### CONSEGNA A
Riassumi in due frasi il testo sul trasformismo e sul gattopardismo.

++++ ESTRATTO DEL TESTO

Il Bloc Notes di Michele Magno

Storicamente, il termine trasformismo entra nel linguaggio politico italiano negli ultimi decenni dell’Ottocento. In un discorso tenuto a Stradella alla vigilia delle prime elezioni a suffragio allargato (8 ottobre 1882), il capo della sinistra parlamentare Agostino Depretis giustificava così gli accordi stipulati con la destra moderata di Marco Minghetti: “Se qualcheduno vuole entrare nelle nostre file, se vuole accettare il mio modesto programma, se vuole trasformarsi e diventare progressista, come posso io respingerlo?”.

Il termine divenne immediatamente sinonimo di mancanza di principi, di amoralità, di corruttela. Già nel gennaio 1883, in un articolo apparso sul periodico bolognese “Don Chisciotte”, Giosuè Carducci ne anticipava una condanna che sarà senza appello: “Brutta parola a cosa più brutta. Trasformarsi da sinistri a destri senza però diventare destri e non però rimanendo sinistri. Come nel cerchio dantesco de’ ladri, non essere più uomini e non essere più ancora serpenti; ma rettili sì, e rettili mostruosi nei quali le due immagini si perdono, e che invece di parlare ragionando sputano mal digerendo”. In seguito la “brutta parola” fu utilizzata per designare addirittura un topos del carattere nazionale, vale a dite l’inclinazione -figlia dell’atavica arte di arrangiarsi italica- a non prendere troppo sul serio le fedi e le ideologie.

Toccò a un conservatore come Giuseppe Tomasi di Lampedusa rimettere il dito sulla piaga nel 1958, quando fu pubblicato “Il Gattopardo”. Nel romanzo viene messa in bocca a Tancredi, il nipote del principe di Salina, la massima degna di un penetrante e misconosciuto trattato di politologia: “Se vogliamo che tutto rimanga come è, bisogna che tutto cambi”. La proposizione, che si rivela attentissima alla realtà effettuale del 1860, nella Sicilia conquistata dai Mille, è sembrata così efficace -insieme riassuntiva e anticipatrice di tanti discussi momenti della storia nazionale- da stabilire la fortuna del la parola gattopardo e del derivato gattopardismo, ossia dell’arte della simulazione e della dissimulazione.

Si può aggiungere che, se il principe di Machiavelli, piegandosi alle risorse di un pessimismo radicale, si proponeva fini nobili e di interesse collettivo, il gattopardo finge di accettare innovazioni più apparenti che reali per non compromettere i privilegi acquisiti, per perseguire cioè il proprio tornaconto personale.

Tornando all’opera di Tomasi di Lampedusa, non si tratta soltanto dell’alleanza che si stringe in Sicilia tra aristocrazia e borghesia per passare indenni attraverso la “rivoluzione” repubblicana e garibaldina; ma -come ha scritto Lorenzo Mondo (in “L’identità degli italiani”, Laterza, 1998)- di una più generale tendenza alla mediazione e all’accomodamento, che secondo il principe di Salina è un carattere costitutivo degli italiani, della loro fisionomia morale.

Un esempio di gattopardismo in presa diretta lo troviamo nel racconto del plebiscito per l’annessione nel feudo di Donnafugata: le elezioni truccate, uccidendo la buonafede e corrompendo i cittadini chiamati per la prima volta a esprimersi in libertà, “presiedono funestamente alla nascita della nuova Italia e al lungo avvilimento del Mezzogiorno”.

Dai segnali che ci rimandano alla crisi odierna della politica e delle istituzioni democratiche, in giorni in cui la buona novella del cambiamento viene spesso servita sul piatto freddo della menzogna e della demagogia, la “bestia leggera e presta molto” -come la lonza dantesca che scatta felinamente alle origini della nostra cultura (ma là era simbolo della lussuria)- è forse destinata ad accompagnarci ancora a lungo.

++++++++

### CONSEGNA B
Nei record, dalla riga con "The width and height of the screenshot is (1024, 913)." alla riga con "Action: click(97, 238)", rinomina "Viewport" in "Display" e riscrivi soltanto quelle righe, senza cambiare nient'altro.

++++ RECORD MOSTRATI

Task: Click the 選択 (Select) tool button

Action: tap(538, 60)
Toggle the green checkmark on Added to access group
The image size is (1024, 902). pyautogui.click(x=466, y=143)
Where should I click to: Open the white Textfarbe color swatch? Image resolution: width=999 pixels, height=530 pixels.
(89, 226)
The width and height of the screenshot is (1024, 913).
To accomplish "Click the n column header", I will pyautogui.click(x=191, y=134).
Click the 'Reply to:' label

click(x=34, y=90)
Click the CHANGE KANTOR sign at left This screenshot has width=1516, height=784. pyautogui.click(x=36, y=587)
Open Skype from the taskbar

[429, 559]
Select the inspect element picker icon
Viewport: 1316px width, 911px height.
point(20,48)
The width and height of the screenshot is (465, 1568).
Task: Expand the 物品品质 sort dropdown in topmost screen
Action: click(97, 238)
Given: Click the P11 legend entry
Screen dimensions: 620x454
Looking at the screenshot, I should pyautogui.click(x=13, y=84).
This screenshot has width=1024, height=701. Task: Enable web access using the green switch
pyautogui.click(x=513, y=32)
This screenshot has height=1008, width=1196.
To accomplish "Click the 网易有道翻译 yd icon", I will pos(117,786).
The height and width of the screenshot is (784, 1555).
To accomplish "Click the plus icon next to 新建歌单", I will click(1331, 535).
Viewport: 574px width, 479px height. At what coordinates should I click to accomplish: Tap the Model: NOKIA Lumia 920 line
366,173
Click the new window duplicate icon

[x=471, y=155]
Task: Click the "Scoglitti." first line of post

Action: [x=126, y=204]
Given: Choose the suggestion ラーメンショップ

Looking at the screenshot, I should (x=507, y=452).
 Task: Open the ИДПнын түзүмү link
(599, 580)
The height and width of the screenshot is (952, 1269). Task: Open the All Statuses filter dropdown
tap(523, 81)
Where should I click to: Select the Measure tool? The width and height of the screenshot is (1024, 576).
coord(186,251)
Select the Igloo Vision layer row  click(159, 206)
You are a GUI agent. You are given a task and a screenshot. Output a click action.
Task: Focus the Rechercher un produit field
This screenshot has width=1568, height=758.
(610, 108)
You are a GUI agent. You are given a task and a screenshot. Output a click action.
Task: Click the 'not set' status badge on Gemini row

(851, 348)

++++++++

### RISPOSTA CORRETTA A
Il termine trasformismo entra nel linguaggio politico italiano alla fine dell'Ottocento, quando Depretis giustifica gli accordi con la destra moderata di Minghetti, e diventa subito sinonimo di mancanza di principi, come denuncia Carducci. Con "Il Gattopardo" di Tomasi di Lampedusa si afferma il gattopardismo, l'arte della simulazione e della dissimulazione che finge di accettare innovazioni per non compromettere i privilegi acquisiti e che forse ci accompagnerà ancora a lungo.

### RISPOSTA CORRETTA B
The width and height of the screenshot is (1024, 913).
To accomplish "Click the n column header", I will pyautogui.click(x=191, y=134).
Click the 'Reply to:' label

click(x=34, y=90)
Click the CHANGE KANTOR sign at left This screenshot has width=1516, height=784. pyautogui.click(x=36, y=587)
Open Skype from the taskbar

[429, 559]
Select the inspect element picker icon
Display: 1316px width, 911px height.
point(20,48)
The width and height of the screenshot is (465, 1568).
Task: Expand the 物品品质 sort dropdown in topmost screen
Action: click(97, 238)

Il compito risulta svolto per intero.